- _Screenshot grounding data_:
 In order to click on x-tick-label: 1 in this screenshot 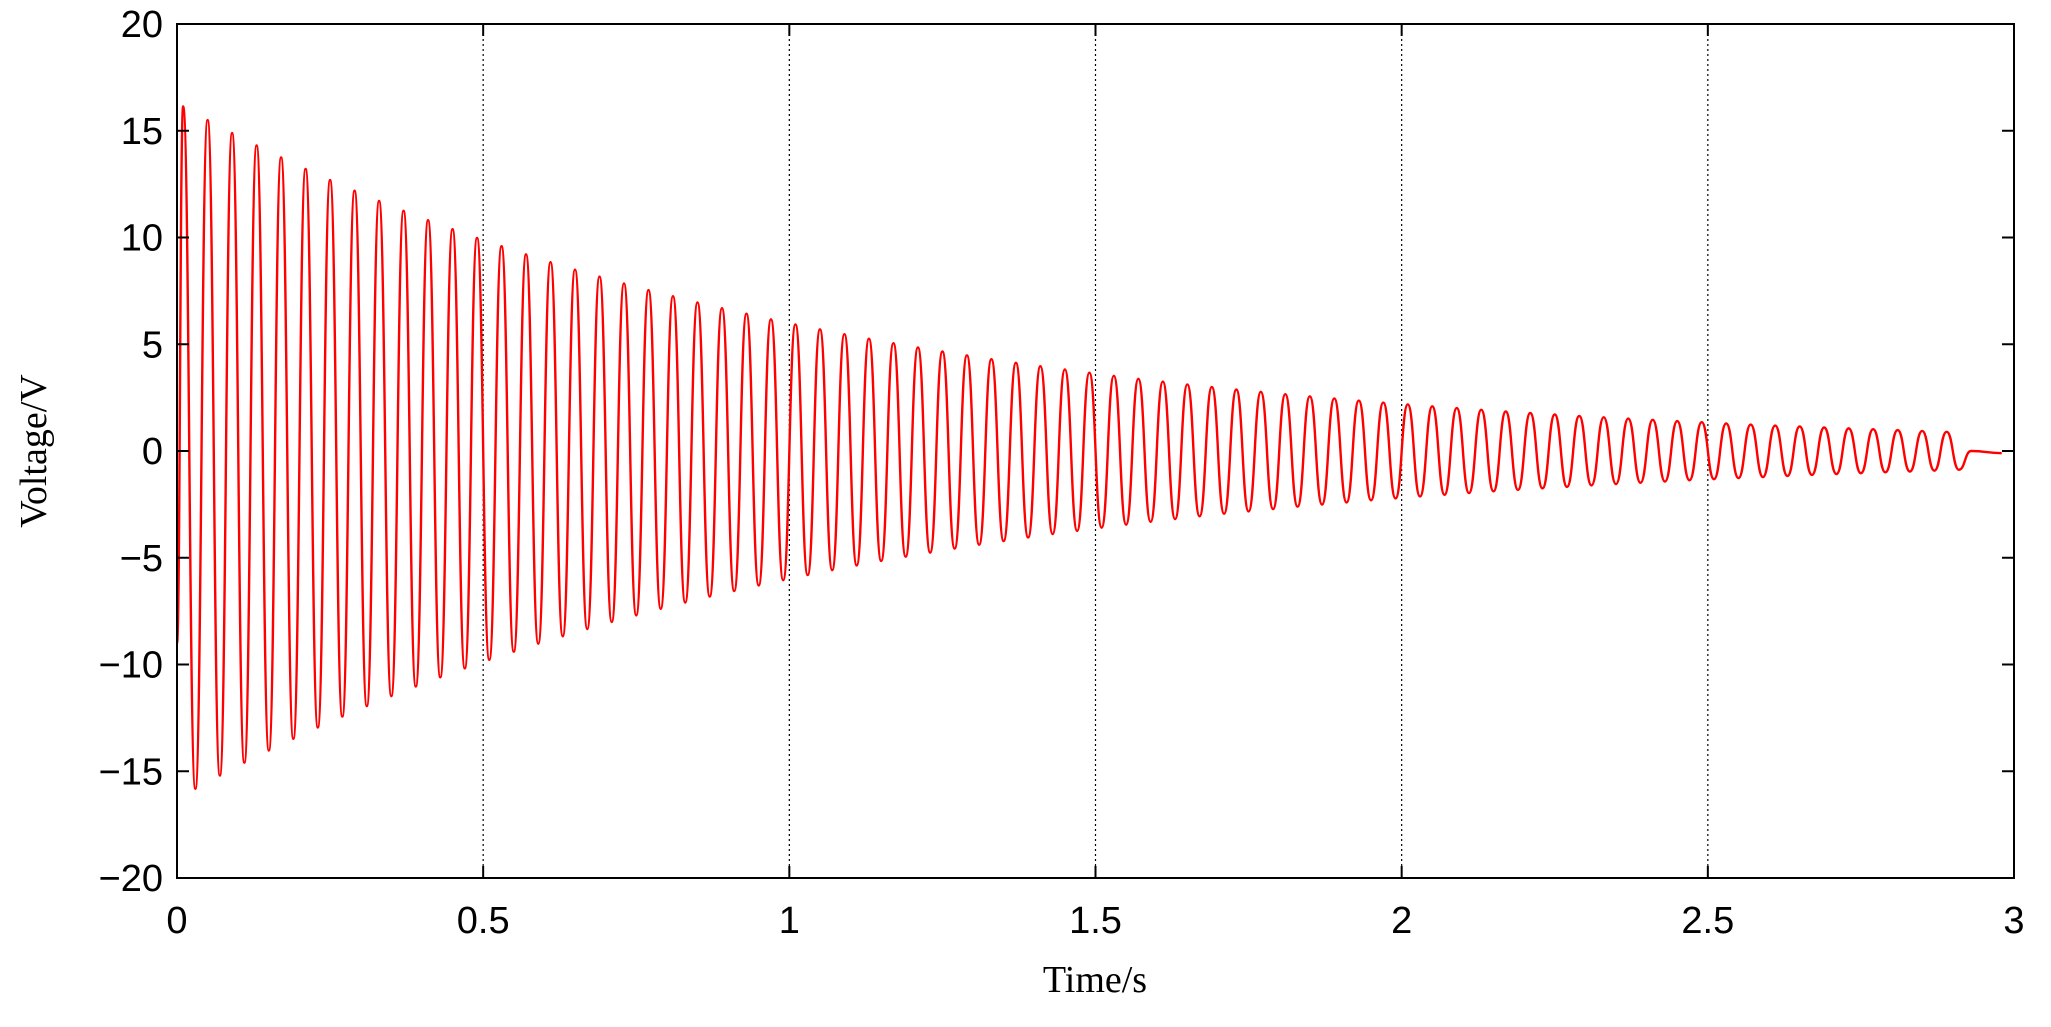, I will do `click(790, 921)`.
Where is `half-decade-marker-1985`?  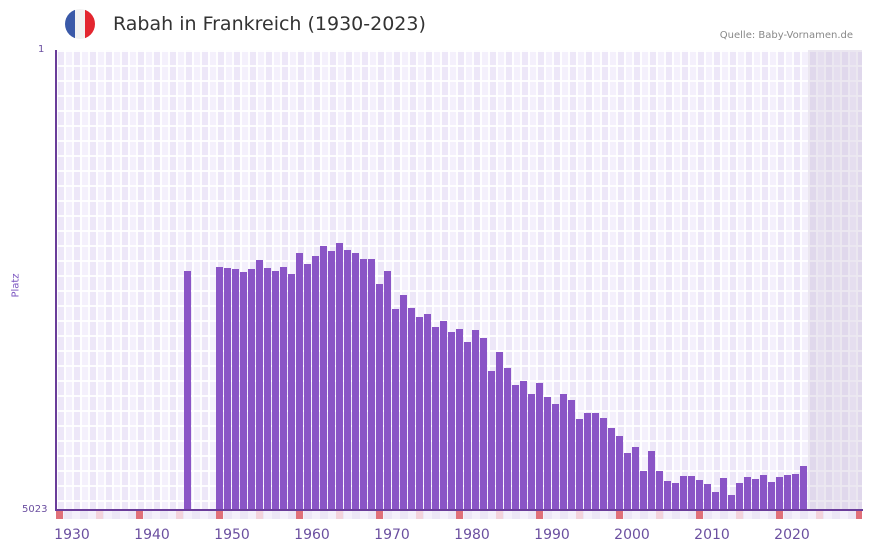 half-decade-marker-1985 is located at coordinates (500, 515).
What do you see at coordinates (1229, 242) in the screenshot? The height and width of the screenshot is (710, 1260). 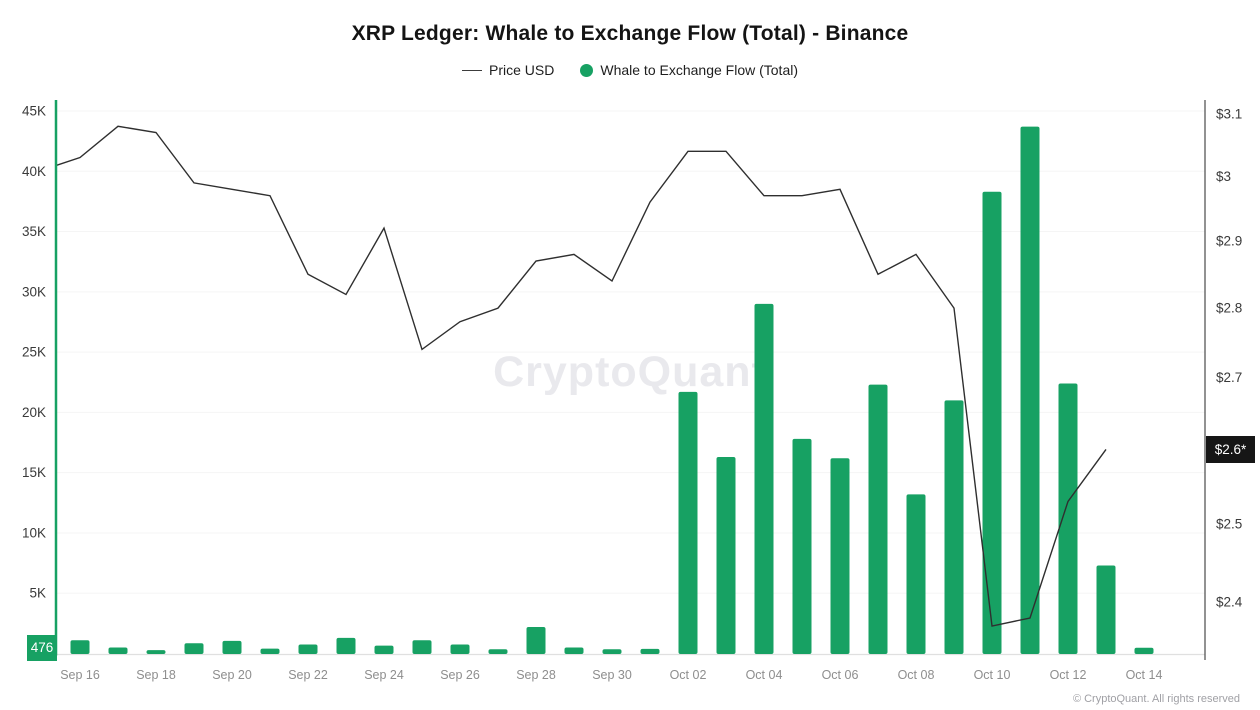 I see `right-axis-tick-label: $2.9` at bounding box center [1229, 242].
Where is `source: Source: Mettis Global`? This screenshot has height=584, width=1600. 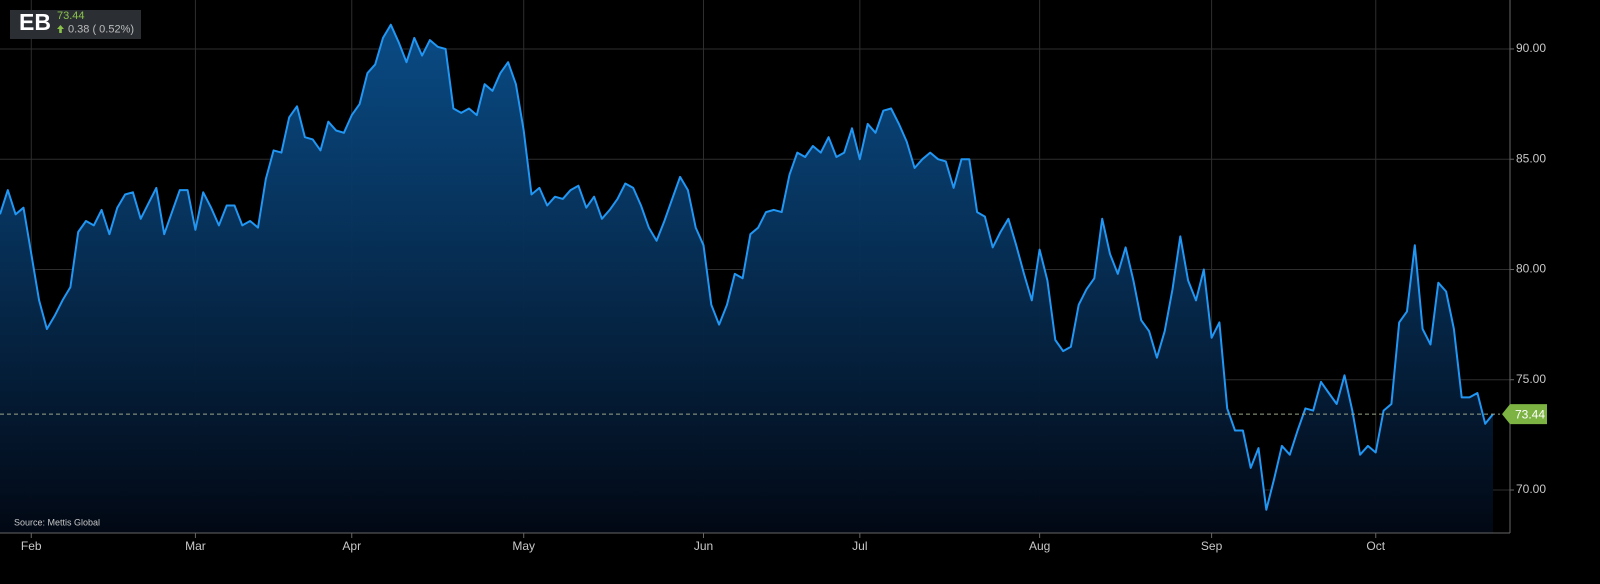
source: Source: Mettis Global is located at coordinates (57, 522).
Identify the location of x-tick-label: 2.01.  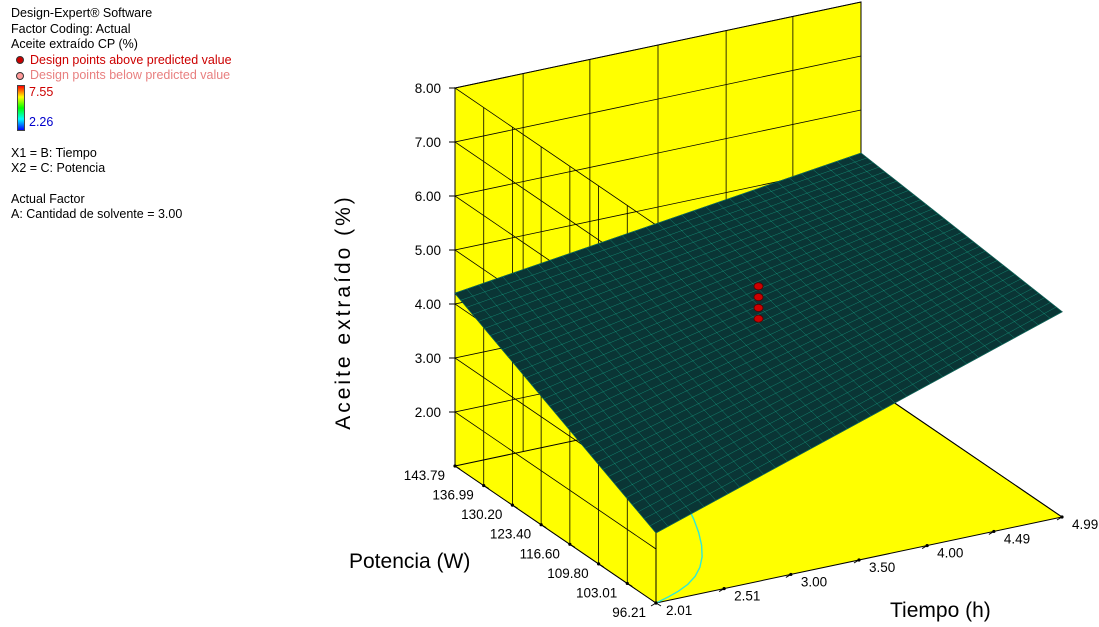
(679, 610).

- _What you need to do_: Copy the material word for word, starting at the line that contains "has height=584, width=1600." and ending with the last line of the material. Leave the pictures out of your copy.

- _Solution to this exercise_:
Where is `source: Source: Mettis Global`? This screenshot has height=584, width=1600. 
source: Source: Mettis Global is located at coordinates (57, 522).
Identify the location of x-tick-label: 2.01.  
(679, 610).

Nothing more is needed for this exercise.